_TASK BRIEF_: Find every line in the listing below that contains the string "Select" with the same capitalization, and copy each of those lines.

[Element and text position data]
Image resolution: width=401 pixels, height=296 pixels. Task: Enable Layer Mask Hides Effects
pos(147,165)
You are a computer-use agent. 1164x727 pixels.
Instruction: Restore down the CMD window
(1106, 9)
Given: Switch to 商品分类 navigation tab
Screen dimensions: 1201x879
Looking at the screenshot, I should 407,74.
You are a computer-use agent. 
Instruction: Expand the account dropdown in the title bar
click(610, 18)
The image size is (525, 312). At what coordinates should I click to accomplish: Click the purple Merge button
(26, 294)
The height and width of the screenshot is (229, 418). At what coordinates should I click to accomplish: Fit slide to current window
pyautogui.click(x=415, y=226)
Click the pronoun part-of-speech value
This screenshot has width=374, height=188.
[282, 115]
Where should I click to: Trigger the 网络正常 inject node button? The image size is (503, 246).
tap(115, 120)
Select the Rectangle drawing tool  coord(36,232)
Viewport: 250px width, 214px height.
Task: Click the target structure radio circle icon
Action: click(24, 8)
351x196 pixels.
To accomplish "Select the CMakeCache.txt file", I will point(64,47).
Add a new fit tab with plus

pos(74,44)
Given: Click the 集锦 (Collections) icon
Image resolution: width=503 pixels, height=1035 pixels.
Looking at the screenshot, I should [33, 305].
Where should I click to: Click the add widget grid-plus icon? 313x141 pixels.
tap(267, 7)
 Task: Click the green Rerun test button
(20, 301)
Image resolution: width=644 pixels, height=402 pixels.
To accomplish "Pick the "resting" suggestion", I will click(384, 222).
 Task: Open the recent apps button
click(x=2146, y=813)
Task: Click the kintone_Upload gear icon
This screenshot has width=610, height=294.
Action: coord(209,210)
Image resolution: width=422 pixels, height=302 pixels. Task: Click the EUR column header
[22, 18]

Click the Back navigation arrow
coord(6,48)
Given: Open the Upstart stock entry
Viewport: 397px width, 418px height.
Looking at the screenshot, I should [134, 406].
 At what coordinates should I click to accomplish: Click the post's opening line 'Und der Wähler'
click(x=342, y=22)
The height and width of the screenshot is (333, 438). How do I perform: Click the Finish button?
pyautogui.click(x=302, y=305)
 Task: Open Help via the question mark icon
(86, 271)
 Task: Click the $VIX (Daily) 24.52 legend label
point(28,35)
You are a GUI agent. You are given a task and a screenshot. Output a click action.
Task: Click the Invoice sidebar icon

_RESPONSE TO THE TASK_:
Select the Rectangle drawing tool  coord(36,232)
To accomplish "Select the CMakeCache.txt file", I will point(64,47).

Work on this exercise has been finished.